A YAML to VM conversion app I wrote for myself.
Introduction
In my daily work, a recurring task involves estimating the hardware requirements for on-premise Kubernetes or, more frequently, OpenShift clusters tailored to specific application needs. These estimations typically target bare-metal server deployments, where direct access to physical resources is assumed. However, scenarios arise where the hosting platform is not bare-metal but a virtualized environment. In such cases, the estimation focus shifts from physical server capacity to determining the appropriate virtual machine capacity to adequately support the cluster and its applications.
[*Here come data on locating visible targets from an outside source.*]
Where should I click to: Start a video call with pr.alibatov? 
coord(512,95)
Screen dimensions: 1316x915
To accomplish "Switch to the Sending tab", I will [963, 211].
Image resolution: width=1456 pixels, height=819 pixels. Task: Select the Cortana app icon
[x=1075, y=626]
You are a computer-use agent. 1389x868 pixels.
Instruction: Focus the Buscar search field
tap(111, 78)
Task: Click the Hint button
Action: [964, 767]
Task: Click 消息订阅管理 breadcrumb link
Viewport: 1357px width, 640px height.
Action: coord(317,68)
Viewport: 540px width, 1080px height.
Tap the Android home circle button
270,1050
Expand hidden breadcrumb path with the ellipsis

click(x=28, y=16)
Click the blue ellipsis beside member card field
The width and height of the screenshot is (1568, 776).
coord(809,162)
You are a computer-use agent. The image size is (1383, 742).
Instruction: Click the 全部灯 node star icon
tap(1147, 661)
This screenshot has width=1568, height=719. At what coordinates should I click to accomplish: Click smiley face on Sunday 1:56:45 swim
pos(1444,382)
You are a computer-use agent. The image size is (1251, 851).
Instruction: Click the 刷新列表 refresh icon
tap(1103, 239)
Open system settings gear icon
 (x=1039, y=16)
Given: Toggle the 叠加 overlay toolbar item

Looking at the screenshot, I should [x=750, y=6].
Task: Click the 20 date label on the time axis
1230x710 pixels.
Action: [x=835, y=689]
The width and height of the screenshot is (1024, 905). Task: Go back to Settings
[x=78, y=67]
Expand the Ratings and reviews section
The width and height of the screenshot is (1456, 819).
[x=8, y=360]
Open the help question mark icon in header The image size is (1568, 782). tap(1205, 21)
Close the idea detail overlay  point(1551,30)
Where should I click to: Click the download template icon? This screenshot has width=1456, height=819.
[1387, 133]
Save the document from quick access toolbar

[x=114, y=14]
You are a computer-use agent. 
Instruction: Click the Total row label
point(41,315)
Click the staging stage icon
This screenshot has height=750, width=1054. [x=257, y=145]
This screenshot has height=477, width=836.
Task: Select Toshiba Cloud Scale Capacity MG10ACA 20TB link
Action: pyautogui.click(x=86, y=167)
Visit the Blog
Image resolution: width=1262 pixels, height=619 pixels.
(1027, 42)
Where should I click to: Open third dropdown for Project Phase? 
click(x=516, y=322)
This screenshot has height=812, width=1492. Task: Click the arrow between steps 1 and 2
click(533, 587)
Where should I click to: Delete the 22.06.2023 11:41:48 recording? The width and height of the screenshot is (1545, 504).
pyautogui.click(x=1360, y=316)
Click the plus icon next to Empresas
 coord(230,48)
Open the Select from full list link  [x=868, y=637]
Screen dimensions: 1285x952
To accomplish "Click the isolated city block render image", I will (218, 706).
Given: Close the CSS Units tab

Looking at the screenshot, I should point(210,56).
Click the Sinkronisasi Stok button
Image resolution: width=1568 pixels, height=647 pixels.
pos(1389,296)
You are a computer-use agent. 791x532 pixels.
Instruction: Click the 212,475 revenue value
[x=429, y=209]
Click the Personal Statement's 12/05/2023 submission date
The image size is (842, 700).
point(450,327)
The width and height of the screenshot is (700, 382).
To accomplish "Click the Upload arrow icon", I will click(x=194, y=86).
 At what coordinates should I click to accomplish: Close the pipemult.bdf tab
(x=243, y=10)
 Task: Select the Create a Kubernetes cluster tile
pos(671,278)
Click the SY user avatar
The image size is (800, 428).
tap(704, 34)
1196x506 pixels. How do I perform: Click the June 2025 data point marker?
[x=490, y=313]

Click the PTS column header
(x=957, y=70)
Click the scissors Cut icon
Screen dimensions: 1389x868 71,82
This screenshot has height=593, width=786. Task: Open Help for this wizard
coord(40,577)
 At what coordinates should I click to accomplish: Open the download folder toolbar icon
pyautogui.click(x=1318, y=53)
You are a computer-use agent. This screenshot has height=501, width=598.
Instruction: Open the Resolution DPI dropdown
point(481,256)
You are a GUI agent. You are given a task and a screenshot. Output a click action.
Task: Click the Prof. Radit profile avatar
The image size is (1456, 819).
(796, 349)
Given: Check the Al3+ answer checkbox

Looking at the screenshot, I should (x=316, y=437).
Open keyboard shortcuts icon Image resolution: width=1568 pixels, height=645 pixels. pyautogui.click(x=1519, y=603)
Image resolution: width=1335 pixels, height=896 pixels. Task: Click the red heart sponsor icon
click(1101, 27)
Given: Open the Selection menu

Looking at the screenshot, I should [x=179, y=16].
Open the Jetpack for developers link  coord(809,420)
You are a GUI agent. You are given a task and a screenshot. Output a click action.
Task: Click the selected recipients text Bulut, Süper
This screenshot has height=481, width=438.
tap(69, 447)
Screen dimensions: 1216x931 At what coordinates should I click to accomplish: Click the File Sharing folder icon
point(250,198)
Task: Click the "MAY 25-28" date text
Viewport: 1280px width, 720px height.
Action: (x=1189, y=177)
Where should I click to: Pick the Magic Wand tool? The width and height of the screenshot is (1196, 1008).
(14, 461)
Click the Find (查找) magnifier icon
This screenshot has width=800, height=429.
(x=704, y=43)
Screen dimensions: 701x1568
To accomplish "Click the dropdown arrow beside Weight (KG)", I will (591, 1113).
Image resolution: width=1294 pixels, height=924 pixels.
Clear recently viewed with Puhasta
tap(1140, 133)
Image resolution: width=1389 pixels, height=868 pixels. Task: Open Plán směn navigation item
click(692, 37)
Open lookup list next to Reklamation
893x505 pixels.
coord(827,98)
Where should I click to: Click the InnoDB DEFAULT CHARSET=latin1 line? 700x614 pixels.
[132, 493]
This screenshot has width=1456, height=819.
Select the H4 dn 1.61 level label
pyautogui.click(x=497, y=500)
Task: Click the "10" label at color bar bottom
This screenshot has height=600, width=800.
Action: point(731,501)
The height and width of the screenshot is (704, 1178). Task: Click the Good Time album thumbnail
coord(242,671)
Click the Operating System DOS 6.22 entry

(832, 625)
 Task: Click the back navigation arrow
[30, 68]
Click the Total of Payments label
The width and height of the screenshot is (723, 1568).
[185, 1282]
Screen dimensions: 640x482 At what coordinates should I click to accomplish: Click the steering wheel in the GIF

To streamline this often repetitive process, I embarked on automating the initial steps through a simple scripting solution. The script aims to take Kubernetes configuration inputs, particularly resource requests defined for applications, and translate them into an estimated VM capacity. What follows is an oversimplified version of this automation effort, intended to illustrate the fundamental logic behind converting Kubernetes workload demands into virtual machine resource requirements.
The code
The core concept behind this endeavor is to translate the declared resource needs of target application deployments within a Kubernetes platform into corresponding virtual machine specifications. By analyzing the deployment specifications, typically captured in a YAML file, the goal is to transpose the application’s CPU, memory, and potentially other resource demands into metrics suitable for provisioning virtual machines. This allows for a more informed approach to sizing the underlying VM infrastructure that will host the Kubernetes cluster and its workloads.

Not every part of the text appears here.